(Beginning of Records for this task)

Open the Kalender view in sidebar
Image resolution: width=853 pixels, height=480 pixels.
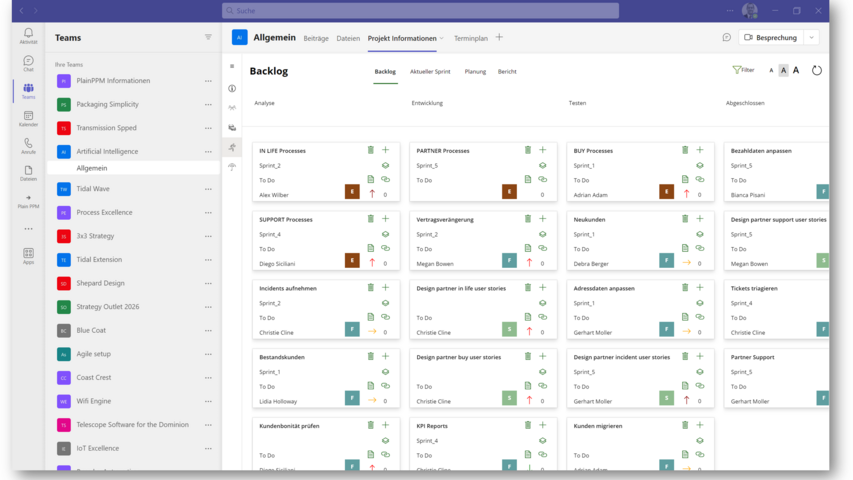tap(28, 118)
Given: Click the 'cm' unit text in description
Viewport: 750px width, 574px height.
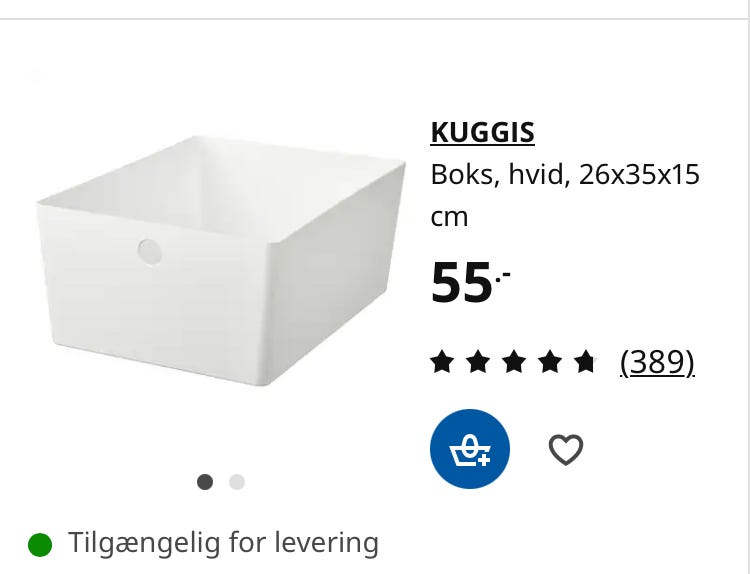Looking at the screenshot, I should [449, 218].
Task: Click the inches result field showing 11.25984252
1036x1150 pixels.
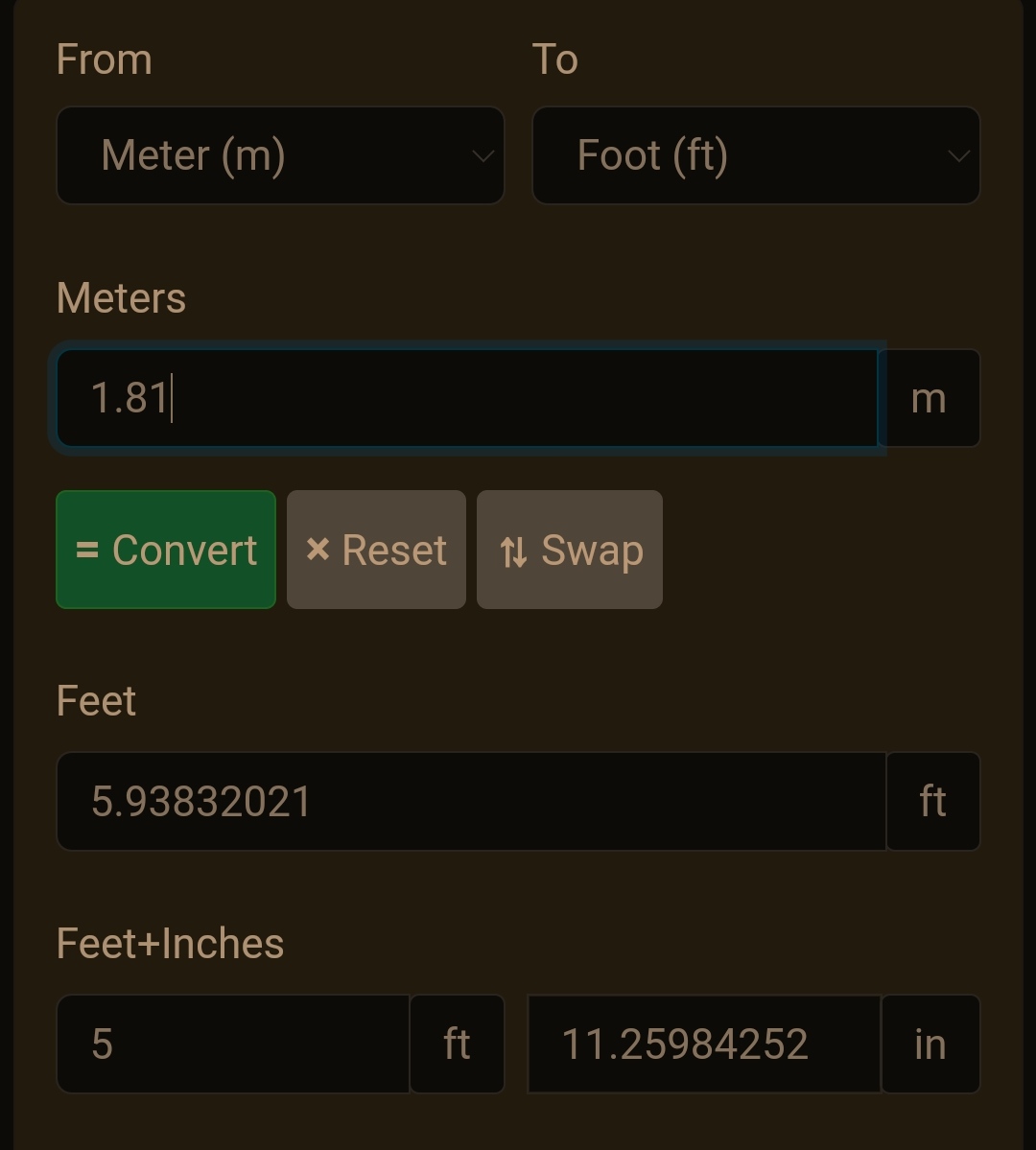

(End of Records for this task)

Work request
Each line above with the word "Click" must be returned.

Solution to this exercise
Given: Click the 'cm' unit text in description
Task: Click the inches result field showing 11.25984252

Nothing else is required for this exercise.